### WHAT TO PRODUCE
Reproduce exactly, leaving out pictures, each line from the one holding "You are a computer-use agent. The" through the final line of the listing, and add nothing.

### RECORDS FOR THIS EXERCISE
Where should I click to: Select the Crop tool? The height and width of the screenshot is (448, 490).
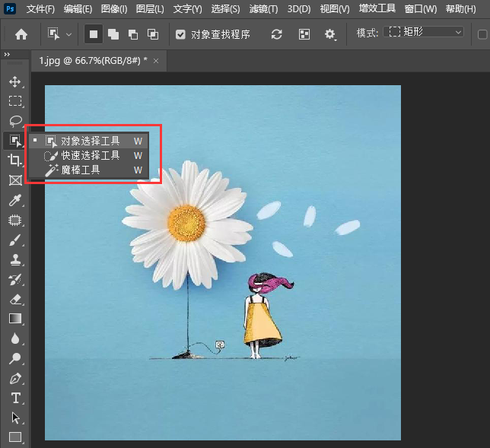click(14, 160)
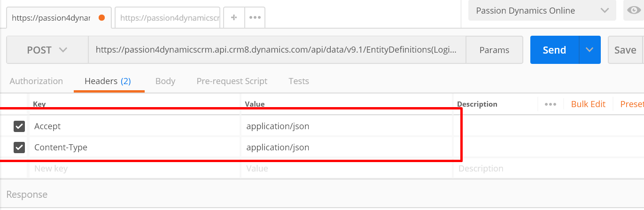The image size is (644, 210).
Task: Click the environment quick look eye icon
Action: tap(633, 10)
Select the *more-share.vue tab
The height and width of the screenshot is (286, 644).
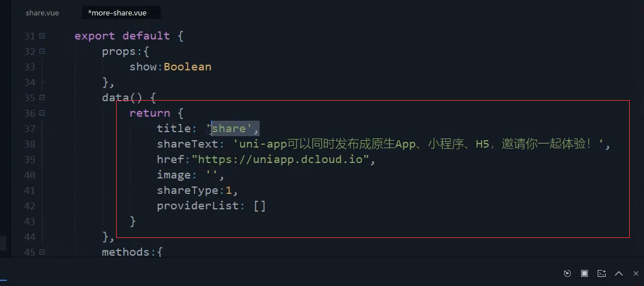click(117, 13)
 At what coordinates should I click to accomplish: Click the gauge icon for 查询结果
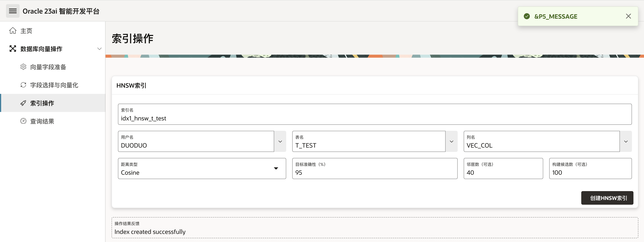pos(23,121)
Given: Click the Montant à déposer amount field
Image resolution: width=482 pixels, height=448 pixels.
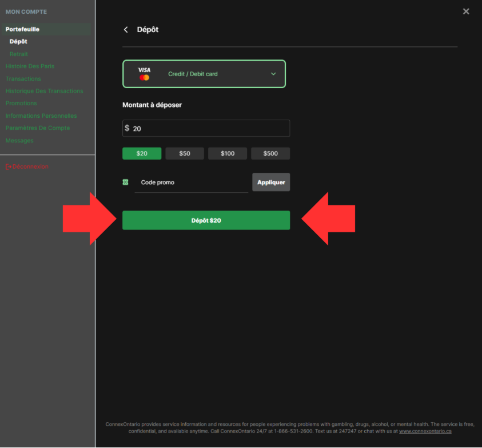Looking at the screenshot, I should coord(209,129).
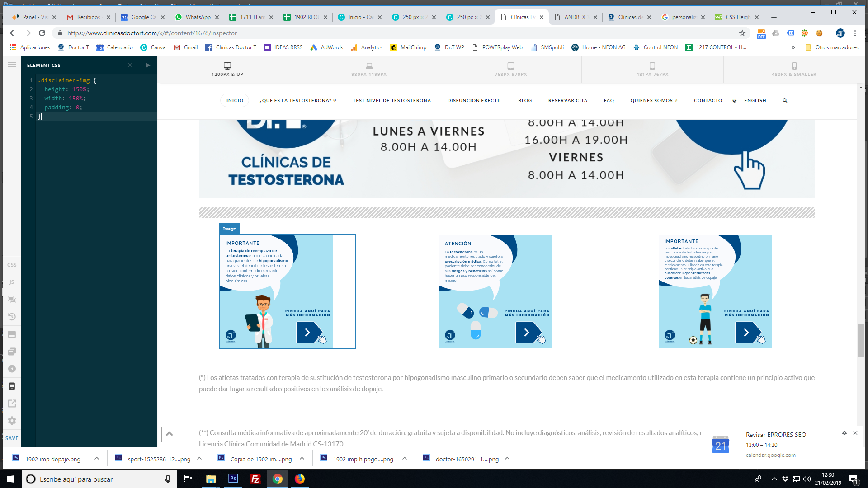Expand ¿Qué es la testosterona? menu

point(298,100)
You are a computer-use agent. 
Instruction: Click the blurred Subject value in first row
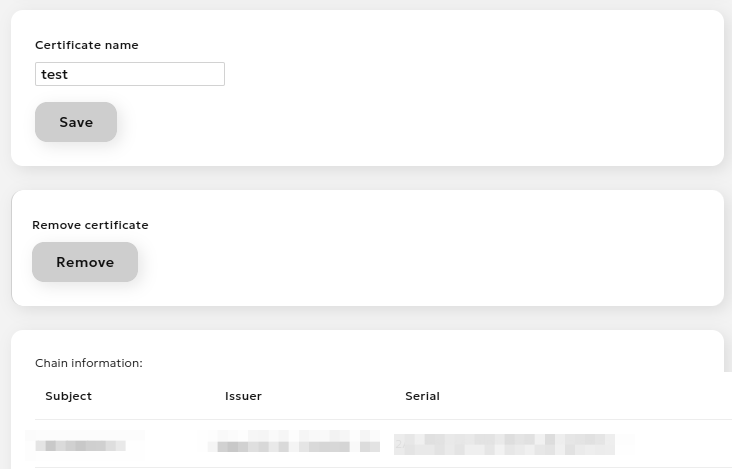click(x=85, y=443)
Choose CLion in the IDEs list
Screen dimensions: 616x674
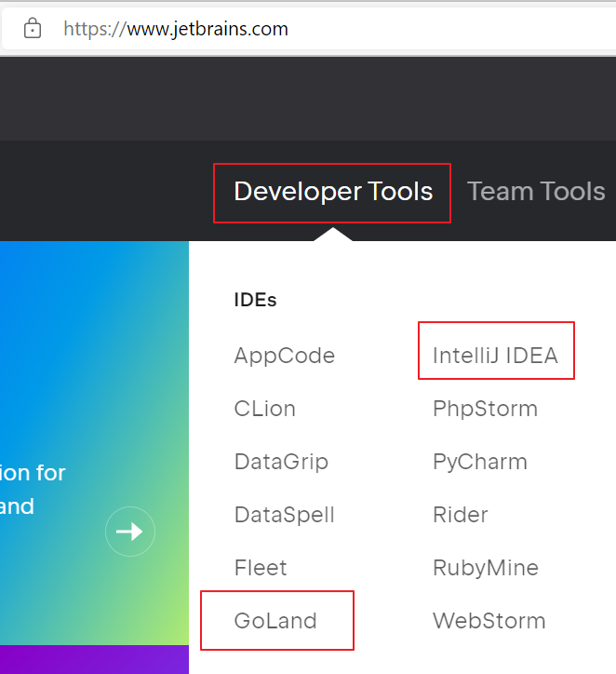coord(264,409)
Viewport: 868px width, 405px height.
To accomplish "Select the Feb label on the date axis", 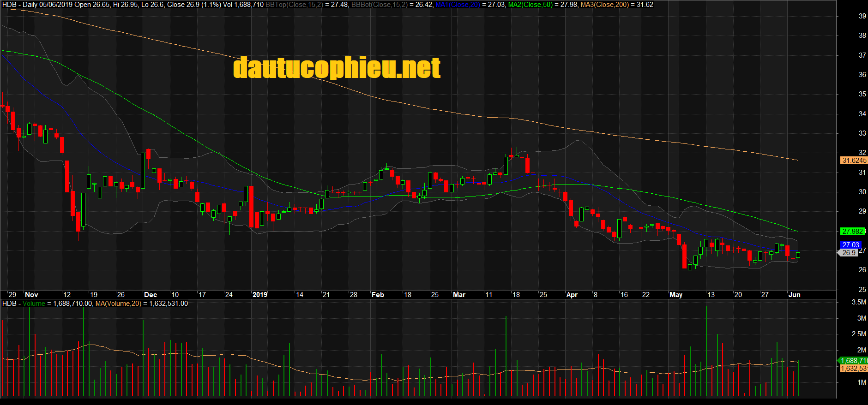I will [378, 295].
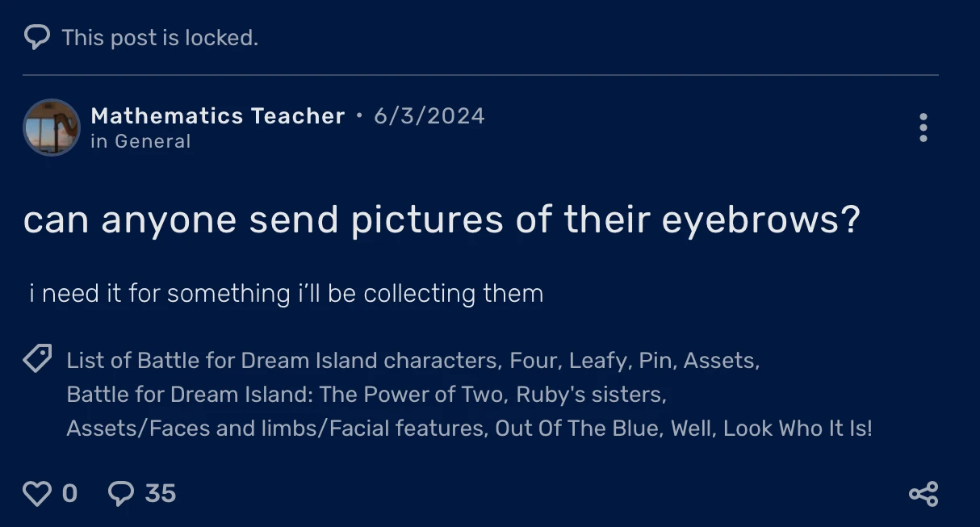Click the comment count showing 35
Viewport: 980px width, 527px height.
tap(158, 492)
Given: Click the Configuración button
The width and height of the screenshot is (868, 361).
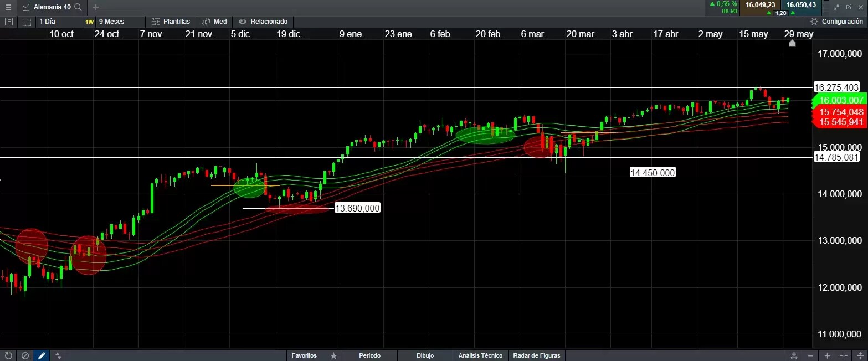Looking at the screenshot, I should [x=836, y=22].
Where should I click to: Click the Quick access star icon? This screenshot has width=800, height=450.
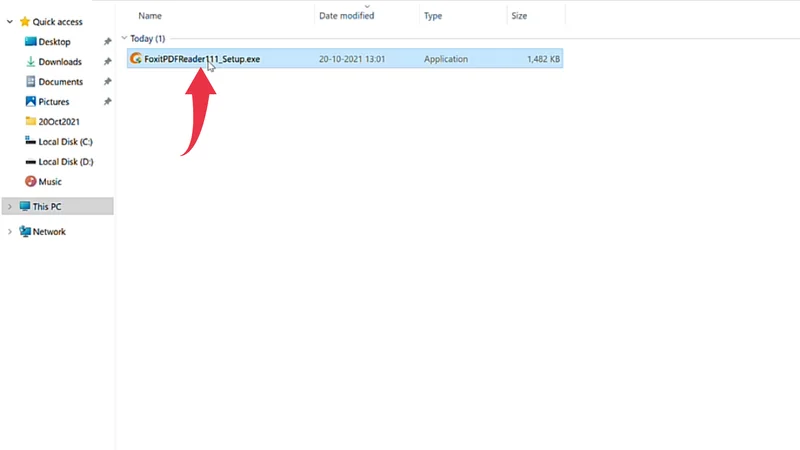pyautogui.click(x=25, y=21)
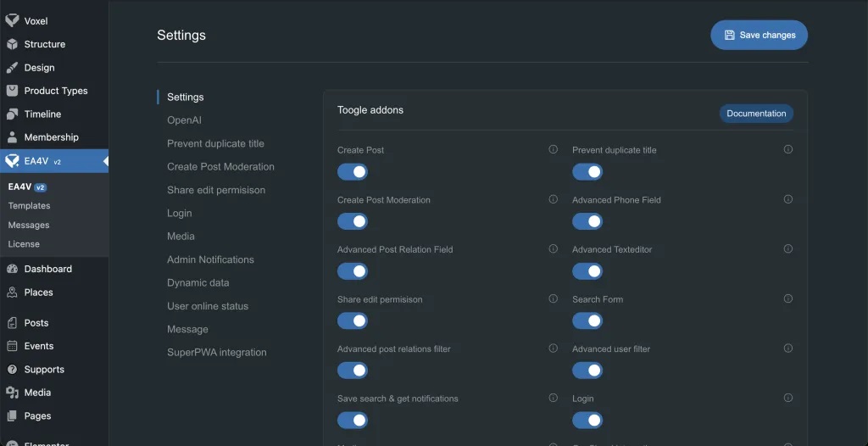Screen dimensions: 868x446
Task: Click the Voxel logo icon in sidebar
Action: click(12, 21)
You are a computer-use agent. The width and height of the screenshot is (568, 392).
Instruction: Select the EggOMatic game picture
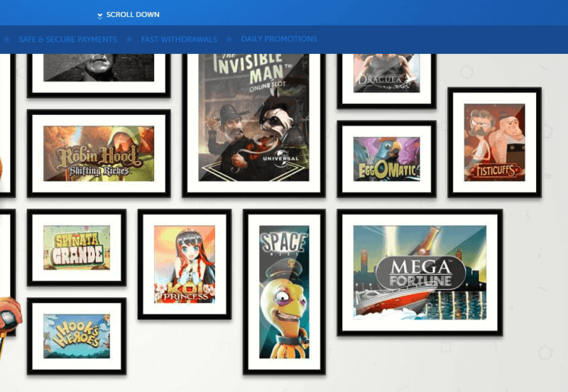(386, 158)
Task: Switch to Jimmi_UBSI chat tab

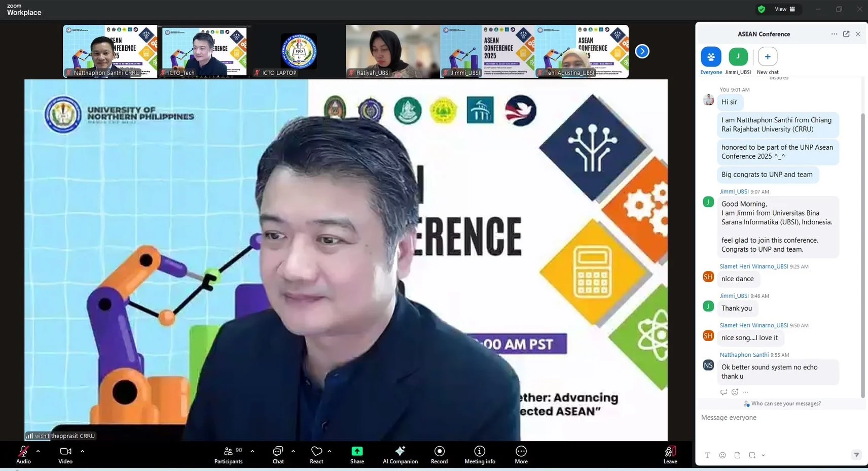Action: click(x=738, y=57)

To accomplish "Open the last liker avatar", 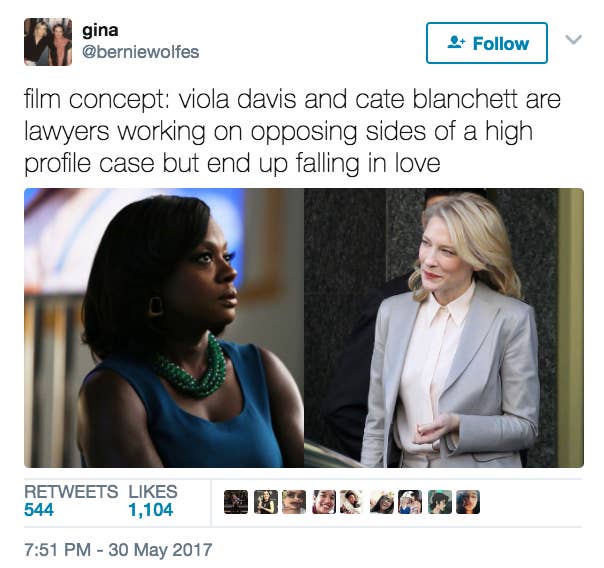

### REPLY TO THE TASK
You are a computer-use agent. The width and height of the screenshot is (568, 392).
Instruction: Select the EggOMatic game picture
(386, 158)
Task: Switch to Jimmi_UBSI chat tab

Action: click(x=738, y=57)

To accomplish "Open the last liker avatar", 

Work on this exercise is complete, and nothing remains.